Freemark positions his work in contrast to academics and commentators profiled by Eric Jaffe at The Atlantic, who argue “too many projects...are poorly designed or executed, in part because of federal sway”. He pictures the redistributive power of the federal government as a positive force necessary to overcome the inability of some local governments to raise the amount of funds their areas ‘need’ to meet their presumed Coverage goals. Yet his vision of how this would make for “better projects” only asserts that it would be more fair.
Cities, left to their own devices, will restrict funding on transit operations based on the income of their inhabitants, not based on need. It is not rational that the state and local funding for transit in San Jose is more than six times higher than that in Fresno, just 150 miles apart, much because of the latter’s significantly lower household incomes and more Republican voting tendencies. Fresno, after all, has more than double the poverty rate of San Jose and thus has a significant transit-dependent population that is not being appropriately served....

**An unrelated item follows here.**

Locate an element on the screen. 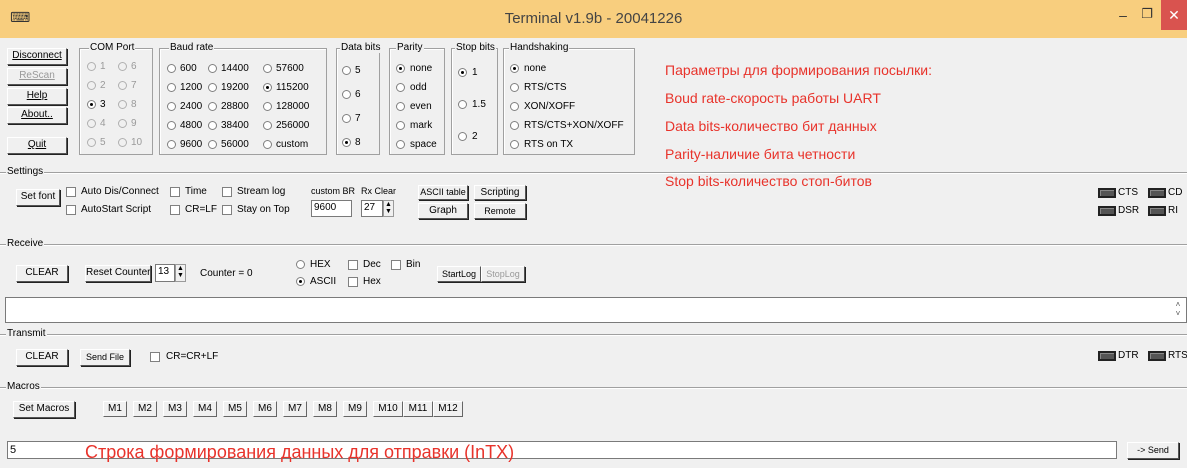  com6-radio is located at coordinates (122, 66).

To dismiss the federal government’s role is to ignore its important redistributive powers — its ability to transfer tax revenues from wealthier regions to poorer ones to help contribute to a more just society.
Coverage and equity goals tend to be in tension with ridership and mode-share goals, and by focusing solely on the coverage side of the equation, Freemark provides an incomplete picture of what the role of federal funding could or should be. Do all communities have the same goals for their transit systems, and do they want to serve the same populations? Should they? An equally good argument can be made that limited federal dollars should be spent on providing service that reaches the most people for the least amount of money. That, too, could be called fair.

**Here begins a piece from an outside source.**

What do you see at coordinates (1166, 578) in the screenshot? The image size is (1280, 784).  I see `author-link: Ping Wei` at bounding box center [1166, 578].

In his transit planning outreach, Walker “emphasize[s] how the geography of transit generates choices among competing values, which is why citizens and their elected officials ultimately need to make the decision.” What kind of transit to fund, and how much money to devote to it, is not merely a question of the availability of money, but also a value judgment, one that the local area has to make for itself. A more conservative community’s funding choices may be in part a reflection of their values, just as their voting behavior is.
Federal funding for transit operations could provide a valuable resource for local governments that would like to do more, but can’t afford to. But Federal funding also relies on evidence of local financial support or “match.” Local government must decide whether it would like to fund additional transit, and if so, what the goal of that transit should be. In discussing the role of federal funding, no one is well served by assuming all cities would make that decision with the same goals in mind.